# TASK OBJECTIVE
Go to the line holding "Task: Click the collapse" in the entries below and write out exactly every line down to and including the line holding "Click the search magnifier icon".

# DATA SUPPLIED
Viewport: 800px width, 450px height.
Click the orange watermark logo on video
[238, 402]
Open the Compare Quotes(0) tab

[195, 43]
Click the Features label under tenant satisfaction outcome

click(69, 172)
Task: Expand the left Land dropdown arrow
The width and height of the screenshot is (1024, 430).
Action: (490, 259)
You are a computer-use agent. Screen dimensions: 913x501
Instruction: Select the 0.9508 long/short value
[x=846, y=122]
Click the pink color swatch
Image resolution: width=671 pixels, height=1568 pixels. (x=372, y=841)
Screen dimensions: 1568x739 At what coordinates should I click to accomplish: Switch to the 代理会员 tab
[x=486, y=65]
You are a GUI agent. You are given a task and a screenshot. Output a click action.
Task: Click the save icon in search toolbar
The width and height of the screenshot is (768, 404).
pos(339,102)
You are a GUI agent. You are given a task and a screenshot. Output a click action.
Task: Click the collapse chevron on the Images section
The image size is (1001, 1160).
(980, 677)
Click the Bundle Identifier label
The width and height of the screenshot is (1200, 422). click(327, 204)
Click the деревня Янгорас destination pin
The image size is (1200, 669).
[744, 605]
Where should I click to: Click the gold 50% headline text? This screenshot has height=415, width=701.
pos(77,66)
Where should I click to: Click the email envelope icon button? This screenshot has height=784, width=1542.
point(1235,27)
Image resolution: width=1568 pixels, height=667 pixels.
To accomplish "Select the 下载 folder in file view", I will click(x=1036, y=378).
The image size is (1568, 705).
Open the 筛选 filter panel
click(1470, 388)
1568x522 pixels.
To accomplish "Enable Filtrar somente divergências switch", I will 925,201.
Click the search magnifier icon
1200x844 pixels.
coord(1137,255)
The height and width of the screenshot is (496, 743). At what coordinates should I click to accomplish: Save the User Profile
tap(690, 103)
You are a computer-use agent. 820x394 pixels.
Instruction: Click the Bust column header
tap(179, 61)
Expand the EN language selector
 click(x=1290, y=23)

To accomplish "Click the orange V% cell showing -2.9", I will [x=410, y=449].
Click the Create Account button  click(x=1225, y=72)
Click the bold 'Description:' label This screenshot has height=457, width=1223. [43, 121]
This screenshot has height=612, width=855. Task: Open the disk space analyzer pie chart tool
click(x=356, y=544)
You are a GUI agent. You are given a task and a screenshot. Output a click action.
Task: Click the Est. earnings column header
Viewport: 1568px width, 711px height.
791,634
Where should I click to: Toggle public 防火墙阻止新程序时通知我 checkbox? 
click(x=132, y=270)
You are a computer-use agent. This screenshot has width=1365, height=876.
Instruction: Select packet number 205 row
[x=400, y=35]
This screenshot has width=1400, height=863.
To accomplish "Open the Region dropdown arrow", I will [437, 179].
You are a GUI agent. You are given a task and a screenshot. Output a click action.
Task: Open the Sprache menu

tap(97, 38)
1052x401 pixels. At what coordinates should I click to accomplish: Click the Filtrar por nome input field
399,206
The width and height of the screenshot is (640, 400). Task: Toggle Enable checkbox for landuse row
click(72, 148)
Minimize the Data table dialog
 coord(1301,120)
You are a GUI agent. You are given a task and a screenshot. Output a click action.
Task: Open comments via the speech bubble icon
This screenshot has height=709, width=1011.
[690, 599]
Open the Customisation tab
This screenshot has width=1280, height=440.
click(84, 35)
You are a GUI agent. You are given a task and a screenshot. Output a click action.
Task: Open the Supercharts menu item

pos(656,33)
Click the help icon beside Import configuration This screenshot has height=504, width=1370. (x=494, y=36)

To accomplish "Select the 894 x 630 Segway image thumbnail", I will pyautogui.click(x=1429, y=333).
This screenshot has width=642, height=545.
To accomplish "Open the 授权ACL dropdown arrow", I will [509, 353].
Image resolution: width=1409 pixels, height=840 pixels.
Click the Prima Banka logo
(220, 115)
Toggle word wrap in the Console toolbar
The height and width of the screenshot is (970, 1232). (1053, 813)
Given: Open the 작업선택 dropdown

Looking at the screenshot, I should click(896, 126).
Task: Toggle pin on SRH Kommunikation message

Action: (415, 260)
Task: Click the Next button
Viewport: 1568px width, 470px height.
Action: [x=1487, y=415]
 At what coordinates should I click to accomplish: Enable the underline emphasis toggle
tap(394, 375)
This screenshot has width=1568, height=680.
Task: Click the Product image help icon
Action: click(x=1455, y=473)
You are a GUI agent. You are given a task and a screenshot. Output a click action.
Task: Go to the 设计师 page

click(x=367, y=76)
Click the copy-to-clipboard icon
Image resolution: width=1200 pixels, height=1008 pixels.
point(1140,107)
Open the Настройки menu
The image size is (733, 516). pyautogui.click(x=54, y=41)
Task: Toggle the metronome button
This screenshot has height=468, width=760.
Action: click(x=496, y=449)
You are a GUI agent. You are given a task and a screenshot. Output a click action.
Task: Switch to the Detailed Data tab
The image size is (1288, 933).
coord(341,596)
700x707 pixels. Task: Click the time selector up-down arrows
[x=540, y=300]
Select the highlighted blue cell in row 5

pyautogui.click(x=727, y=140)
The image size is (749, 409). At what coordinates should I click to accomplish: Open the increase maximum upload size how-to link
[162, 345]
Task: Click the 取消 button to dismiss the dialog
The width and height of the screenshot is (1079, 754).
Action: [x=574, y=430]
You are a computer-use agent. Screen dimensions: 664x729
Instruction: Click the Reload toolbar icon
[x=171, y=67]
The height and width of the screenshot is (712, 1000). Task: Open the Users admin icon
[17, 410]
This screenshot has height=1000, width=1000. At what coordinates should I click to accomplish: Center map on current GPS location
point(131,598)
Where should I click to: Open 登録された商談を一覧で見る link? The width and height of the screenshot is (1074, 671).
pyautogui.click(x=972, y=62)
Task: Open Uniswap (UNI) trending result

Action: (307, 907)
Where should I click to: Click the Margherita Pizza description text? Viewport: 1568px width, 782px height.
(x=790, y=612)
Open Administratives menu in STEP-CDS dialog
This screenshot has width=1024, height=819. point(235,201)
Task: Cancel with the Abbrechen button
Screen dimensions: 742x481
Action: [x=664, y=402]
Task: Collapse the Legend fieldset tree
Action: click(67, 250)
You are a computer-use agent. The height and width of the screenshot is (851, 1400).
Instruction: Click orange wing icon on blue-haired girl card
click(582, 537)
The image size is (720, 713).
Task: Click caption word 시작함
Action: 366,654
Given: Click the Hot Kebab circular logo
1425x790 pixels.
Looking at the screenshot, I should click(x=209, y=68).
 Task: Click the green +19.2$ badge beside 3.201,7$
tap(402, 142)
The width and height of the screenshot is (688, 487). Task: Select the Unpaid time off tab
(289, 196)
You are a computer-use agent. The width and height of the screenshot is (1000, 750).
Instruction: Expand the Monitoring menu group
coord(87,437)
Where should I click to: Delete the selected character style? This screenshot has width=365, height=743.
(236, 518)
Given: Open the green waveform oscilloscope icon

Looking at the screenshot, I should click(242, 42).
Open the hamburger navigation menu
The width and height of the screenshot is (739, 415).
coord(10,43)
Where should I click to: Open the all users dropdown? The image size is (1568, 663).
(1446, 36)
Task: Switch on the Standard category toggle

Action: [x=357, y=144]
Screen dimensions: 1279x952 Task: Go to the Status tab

# TASK ANSWER
Task: Click the collapse chevron on the Images section
The image size is (1001, 1160).
(980, 677)
Click the Bundle Identifier label
The width and height of the screenshot is (1200, 422). click(327, 204)
Click the деревня Янгорас destination pin
The image size is (1200, 669).
[744, 605]
Where should I click to: Click the gold 50% headline text? This screenshot has height=415, width=701.
pos(77,66)
Where should I click to: Click the email envelope icon button? This screenshot has height=784, width=1542.
point(1235,27)
Image resolution: width=1568 pixels, height=667 pixels.
To accomplish "Select the 下载 folder in file view", I will click(x=1036, y=378).
The image size is (1568, 705).
Open the 筛选 filter panel
click(1470, 388)
1568x522 pixels.
To accomplish "Enable Filtrar somente divergências switch", I will 925,201.
Click the search magnifier icon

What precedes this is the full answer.